Mohamed Baala, série « The time in my brain »  Courtesy Galerie127, Marrakech18 pages d’un livre d’histoire portant sur le colonialisme avec intervention au feutre, découpage et collage. | DR

Décidément, l’Afrique est en vogue auprès des organisateurs de salons d’art. Collant à l’événement que constitue la prestigieuse FIAC, organisée du 20 au 23 octobre au Grand-Palais, la foire off Young International Artists (YIA) orchestre un focus africain au Carreau du Temple, sous le parrainage de l’artiste marocain Mounir Fatmi. Ce salon dédié à la jeune création a choisi d’inviter des galeries du continent, comme la Tunisienne Aïcha Gorgi, l’Atelier 21 de Casablanca ou le Cube de Rabat.

Romain Tichit, directeur de l’événement, confie avoir eu l’idée de ce coup de projecteur après avoir visité la Biennale de Marrakech, en janvier : « J’ai découvert un paysage pluridisciplinaire plein de promesses, mais qui reste trop confidentiel en Europe.
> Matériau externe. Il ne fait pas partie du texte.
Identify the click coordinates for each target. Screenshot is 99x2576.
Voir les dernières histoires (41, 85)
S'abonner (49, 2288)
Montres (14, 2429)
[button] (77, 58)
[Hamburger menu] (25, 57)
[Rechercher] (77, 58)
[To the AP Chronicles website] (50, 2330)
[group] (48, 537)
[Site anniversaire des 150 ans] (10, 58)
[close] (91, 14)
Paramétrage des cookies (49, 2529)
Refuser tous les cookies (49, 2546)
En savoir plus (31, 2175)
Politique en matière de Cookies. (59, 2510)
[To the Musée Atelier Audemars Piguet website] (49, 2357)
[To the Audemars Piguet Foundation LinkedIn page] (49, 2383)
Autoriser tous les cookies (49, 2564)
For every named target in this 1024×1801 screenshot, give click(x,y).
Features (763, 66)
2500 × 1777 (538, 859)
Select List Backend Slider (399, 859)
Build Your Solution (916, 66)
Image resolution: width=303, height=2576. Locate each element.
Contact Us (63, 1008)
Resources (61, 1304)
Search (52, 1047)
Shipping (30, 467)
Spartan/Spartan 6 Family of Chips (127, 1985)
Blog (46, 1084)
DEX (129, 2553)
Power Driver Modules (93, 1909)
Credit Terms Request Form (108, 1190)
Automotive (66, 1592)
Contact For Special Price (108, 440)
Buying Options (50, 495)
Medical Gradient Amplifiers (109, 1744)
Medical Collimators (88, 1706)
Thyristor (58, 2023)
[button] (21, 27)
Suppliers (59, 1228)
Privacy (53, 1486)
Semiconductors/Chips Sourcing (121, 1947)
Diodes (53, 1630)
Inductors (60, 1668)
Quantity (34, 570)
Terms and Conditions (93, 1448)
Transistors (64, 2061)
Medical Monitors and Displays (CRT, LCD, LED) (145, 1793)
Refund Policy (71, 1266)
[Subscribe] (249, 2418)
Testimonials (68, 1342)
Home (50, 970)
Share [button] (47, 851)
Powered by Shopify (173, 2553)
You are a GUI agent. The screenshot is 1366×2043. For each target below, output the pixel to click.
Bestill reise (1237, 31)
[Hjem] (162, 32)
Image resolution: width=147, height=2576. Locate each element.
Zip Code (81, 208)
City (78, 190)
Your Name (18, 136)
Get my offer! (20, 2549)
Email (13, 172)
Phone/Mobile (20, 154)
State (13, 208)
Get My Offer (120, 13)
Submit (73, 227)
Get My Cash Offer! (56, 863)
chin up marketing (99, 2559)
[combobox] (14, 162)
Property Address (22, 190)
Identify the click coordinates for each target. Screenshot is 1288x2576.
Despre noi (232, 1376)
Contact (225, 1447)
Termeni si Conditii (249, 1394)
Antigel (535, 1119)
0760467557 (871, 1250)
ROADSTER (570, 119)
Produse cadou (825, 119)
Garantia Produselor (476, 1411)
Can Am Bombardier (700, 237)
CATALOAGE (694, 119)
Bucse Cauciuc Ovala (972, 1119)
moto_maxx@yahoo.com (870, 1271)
Il ne s’agit pas ici d’aider une scène, mais de la montrer, de lui laisser la place d’exister. C’est un exercice assez délicat, car le marché africain est en pleine structuration et il peut y avoir des abus. »

Pour Mounir Fatmi, qui organise pour l’occasion une exposition itinérante baptisée « Pavillon de l’exil » aux Archives nationales, l’accompagnement de ce projet allait de soi : « On est obligés de compter avec l’Afrique pour avoir une image complète de ce qui se passe dans le monde artistique. On ne peut plus monter d’exposition internationale sans avoir la vision de l’artiste africain. On ne peut plus prétendre, en tant qu’amateur averti, posséder une collection internationale sans avoir des œuvres d’artistes africains. C’est un fait. »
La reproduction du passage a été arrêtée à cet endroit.